What you will do> Transcribe nothing but the lines from the one with "Open a new browser tab" to the end of the entries, both included, keeping each exact and leaving every picture out.

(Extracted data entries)
# # # # # # #

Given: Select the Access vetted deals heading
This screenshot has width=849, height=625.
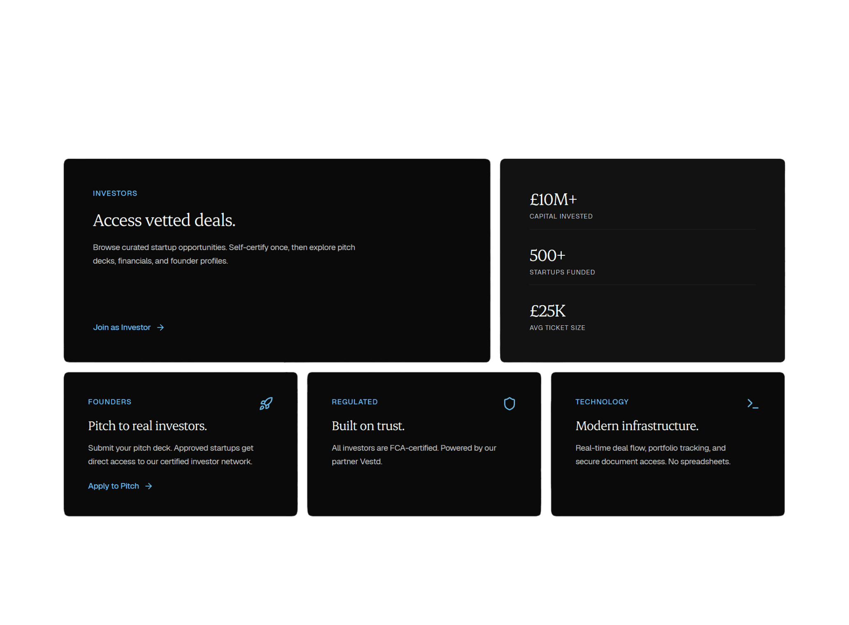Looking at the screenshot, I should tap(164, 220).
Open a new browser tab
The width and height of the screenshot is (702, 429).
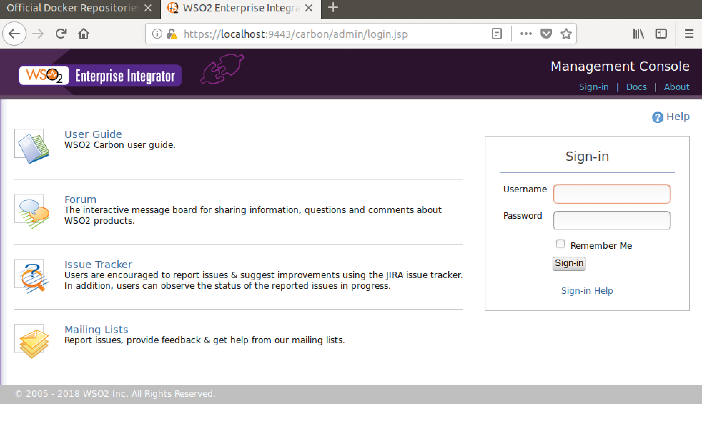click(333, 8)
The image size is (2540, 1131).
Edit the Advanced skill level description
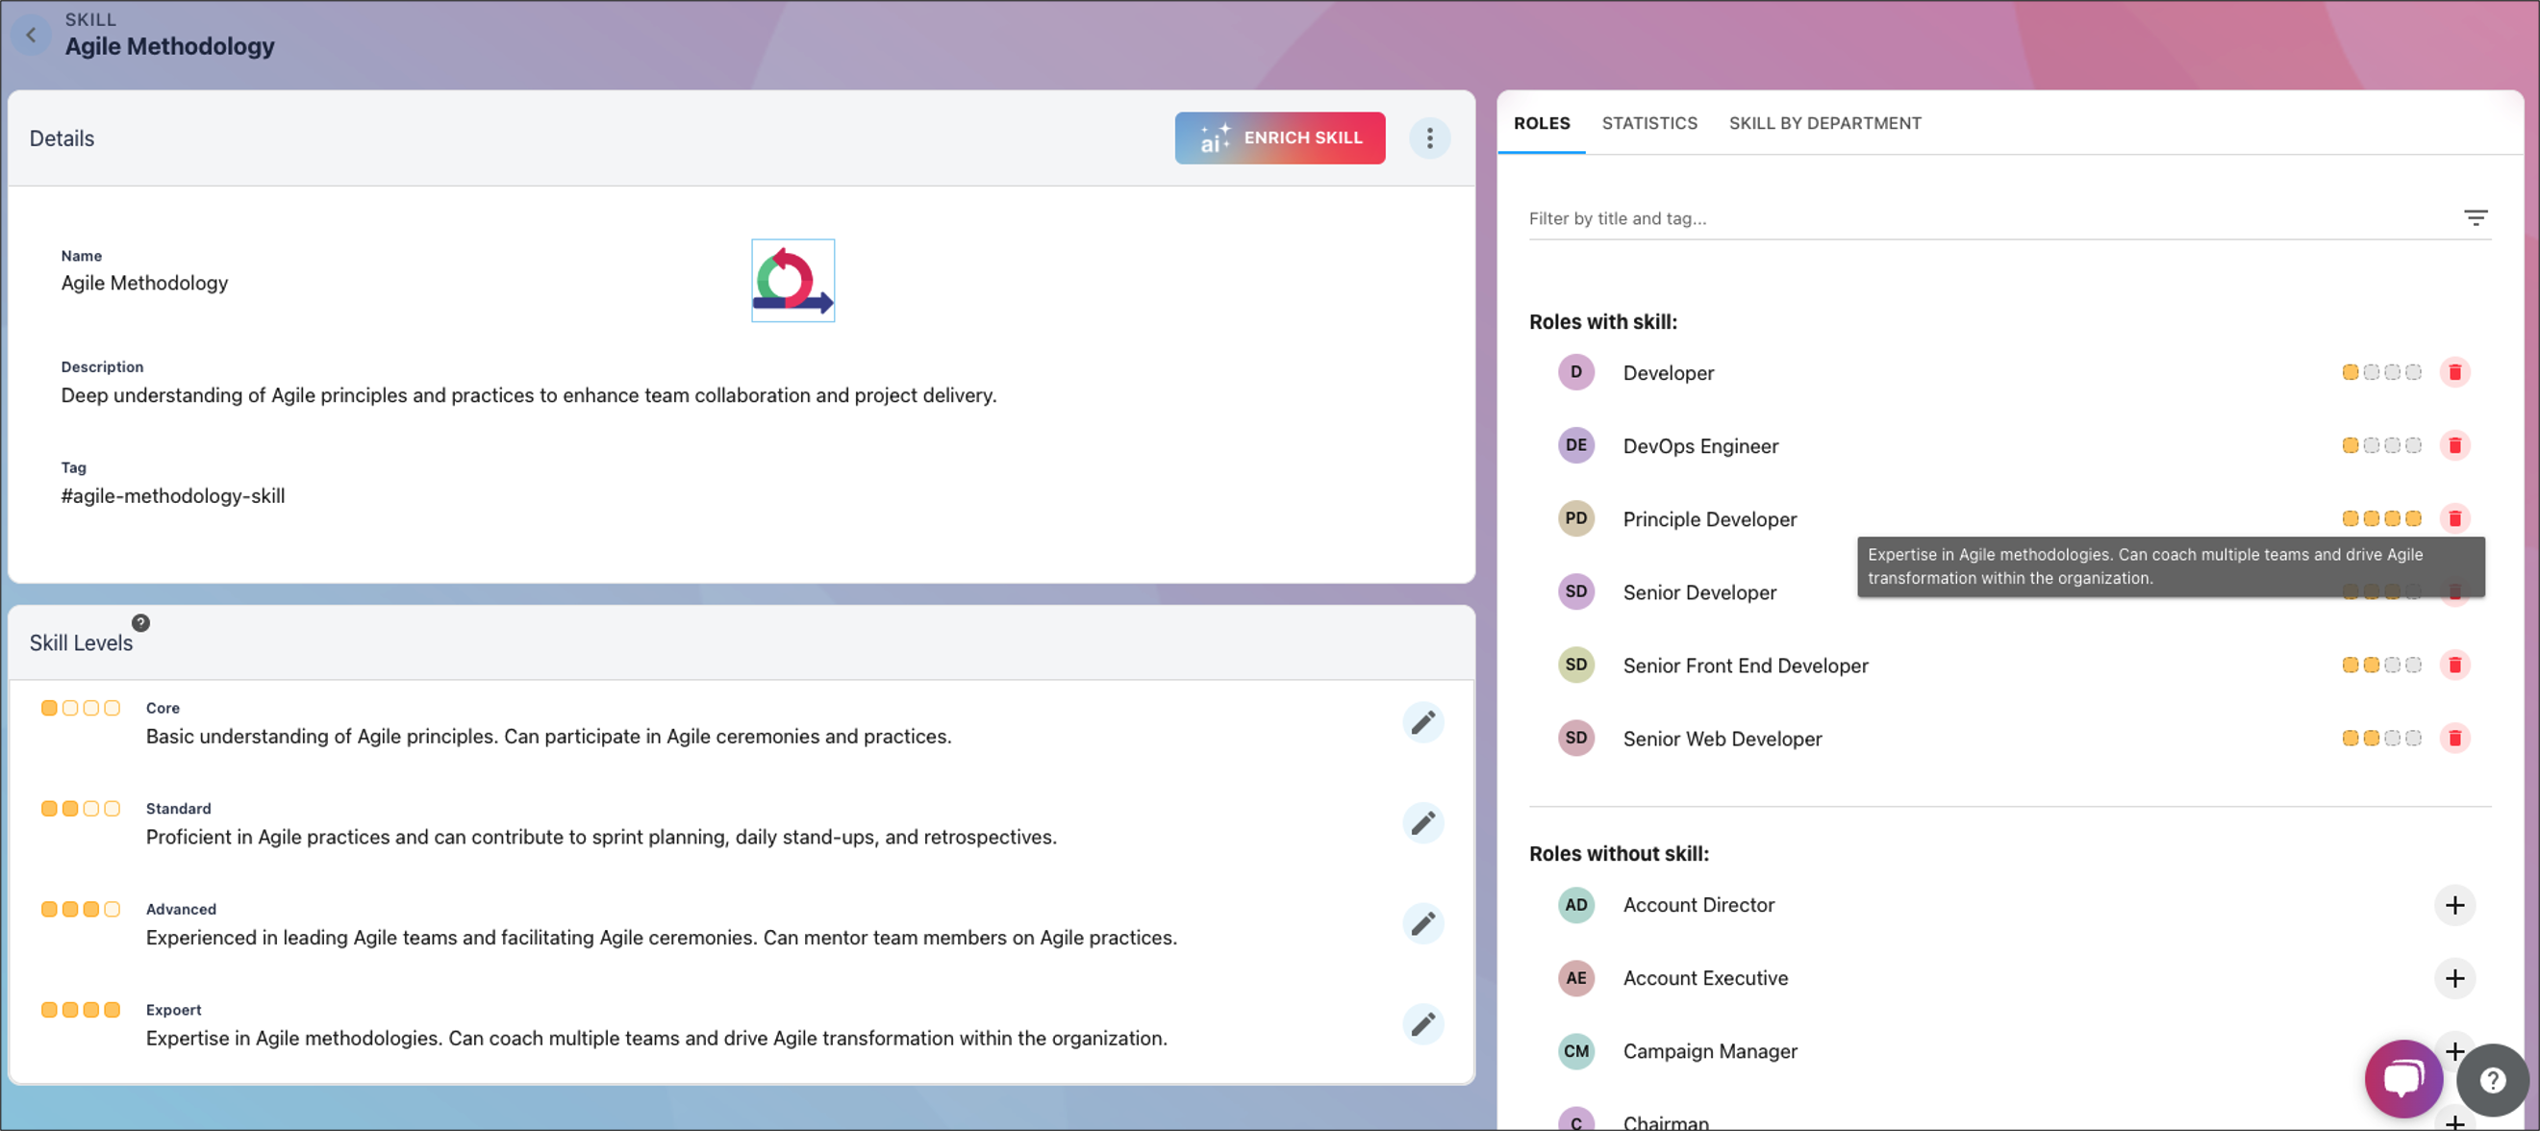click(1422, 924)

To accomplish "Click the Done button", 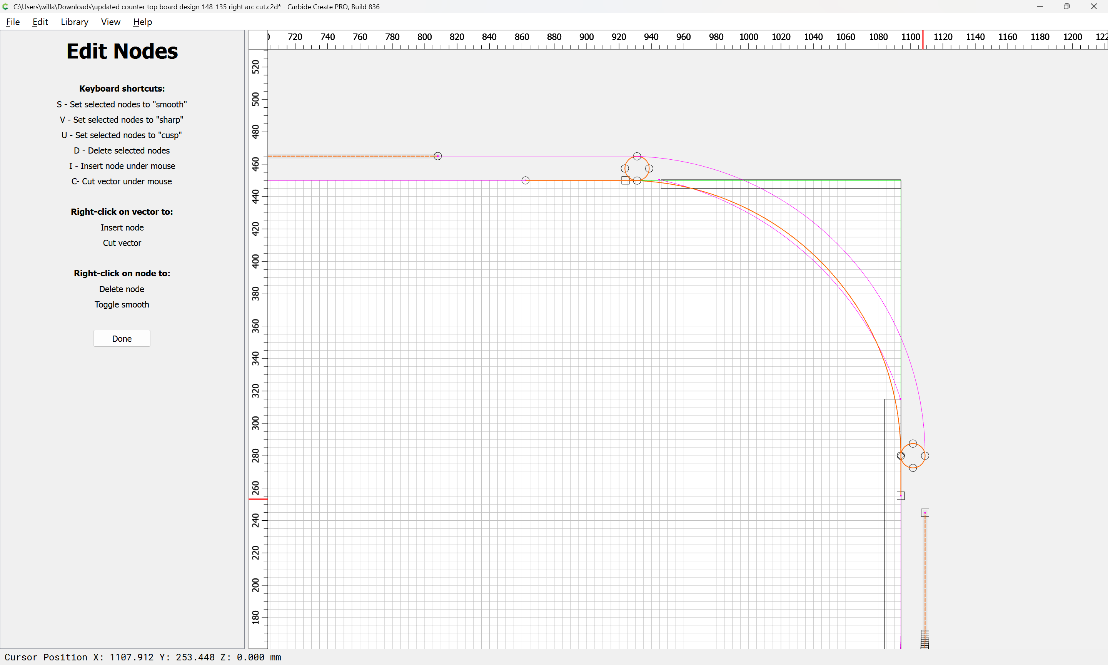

# # # # # # #

Solution>
Open a new browser tab
The width and height of the screenshot is (702, 429).
click(333, 8)
The image size is (2540, 1131).
Edit the Advanced skill level description
click(1422, 924)

To accomplish "Click the Done button", 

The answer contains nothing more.